### Work instructions
Copy every one of the records below word for word, keeping each line in its original order.

========

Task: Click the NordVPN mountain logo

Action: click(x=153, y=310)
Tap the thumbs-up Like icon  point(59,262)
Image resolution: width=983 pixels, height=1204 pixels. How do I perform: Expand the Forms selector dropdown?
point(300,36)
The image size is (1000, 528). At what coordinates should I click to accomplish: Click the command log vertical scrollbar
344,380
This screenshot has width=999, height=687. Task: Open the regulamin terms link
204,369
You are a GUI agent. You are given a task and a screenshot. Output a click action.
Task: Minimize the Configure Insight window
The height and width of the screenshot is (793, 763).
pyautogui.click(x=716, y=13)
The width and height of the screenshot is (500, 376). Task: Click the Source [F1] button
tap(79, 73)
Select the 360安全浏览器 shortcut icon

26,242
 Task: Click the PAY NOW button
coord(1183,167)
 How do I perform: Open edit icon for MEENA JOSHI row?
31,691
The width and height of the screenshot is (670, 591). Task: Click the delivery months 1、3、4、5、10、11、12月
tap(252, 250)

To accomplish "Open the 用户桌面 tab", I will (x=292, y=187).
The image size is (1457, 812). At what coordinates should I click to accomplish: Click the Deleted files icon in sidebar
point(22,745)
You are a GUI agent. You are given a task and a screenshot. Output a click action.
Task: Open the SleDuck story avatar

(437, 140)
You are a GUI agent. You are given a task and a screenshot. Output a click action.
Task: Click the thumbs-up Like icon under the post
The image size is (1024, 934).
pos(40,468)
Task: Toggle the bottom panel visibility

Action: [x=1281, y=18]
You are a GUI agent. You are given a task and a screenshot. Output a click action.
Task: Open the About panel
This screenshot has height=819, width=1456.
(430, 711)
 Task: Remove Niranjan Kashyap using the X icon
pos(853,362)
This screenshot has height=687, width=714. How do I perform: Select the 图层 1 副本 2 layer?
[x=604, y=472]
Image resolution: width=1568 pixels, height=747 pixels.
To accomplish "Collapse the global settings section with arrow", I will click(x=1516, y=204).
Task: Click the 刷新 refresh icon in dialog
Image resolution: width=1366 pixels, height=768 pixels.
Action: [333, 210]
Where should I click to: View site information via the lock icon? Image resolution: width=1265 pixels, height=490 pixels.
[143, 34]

========

### Response to this exercise
Task: Click the NordVPN mountain logo

Action: click(x=153, y=310)
Tap the thumbs-up Like icon  point(59,262)
Image resolution: width=983 pixels, height=1204 pixels. How do I perform: Expand the Forms selector dropdown?
point(300,36)
The image size is (1000, 528). At what coordinates should I click to accomplish: Click the command log vertical scrollbar
344,380
This screenshot has width=999, height=687. Task: Open the regulamin terms link
204,369
You are a GUI agent. You are given a task and a screenshot. Output a click action.
Task: Minimize the Configure Insight window
The height and width of the screenshot is (793, 763).
pyautogui.click(x=716, y=13)
The width and height of the screenshot is (500, 376). Task: Click the Source [F1] button
tap(79, 73)
Select the 360安全浏览器 shortcut icon

26,242
 Task: Click the PAY NOW button
coord(1183,167)
 How do I perform: Open edit icon for MEENA JOSHI row?
31,691
The width and height of the screenshot is (670, 591). Task: Click the delivery months 1、3、4、5、10、11、12月
tap(252, 250)

To accomplish "Open the 用户桌面 tab", I will (x=292, y=187).
The image size is (1457, 812). At what coordinates should I click to accomplish: Click the Deleted files icon in sidebar
point(22,745)
You are a GUI agent. You are given a task and a screenshot. Output a click action.
Task: Open the SleDuck story avatar

(437, 140)
You are a GUI agent. You are given a task and a screenshot. Output a click action.
Task: Click the thumbs-up Like icon under the post
The image size is (1024, 934).
pos(40,468)
Task: Toggle the bottom panel visibility

Action: [x=1281, y=18]
You are a GUI agent. You are given a task and a screenshot. Output a click action.
Task: Open the About panel
This screenshot has height=819, width=1456.
(430, 711)
 Task: Remove Niranjan Kashyap using the X icon
pos(853,362)
This screenshot has height=687, width=714. How do I perform: Select the 图层 1 副本 2 layer?
[x=604, y=472]
Image resolution: width=1568 pixels, height=747 pixels.
To accomplish "Collapse the global settings section with arrow", I will click(x=1516, y=204).
Task: Click the 刷新 refresh icon in dialog
Image resolution: width=1366 pixels, height=768 pixels.
Action: [333, 210]
Where should I click to: View site information via the lock icon? Image resolution: width=1265 pixels, height=490 pixels.
[143, 34]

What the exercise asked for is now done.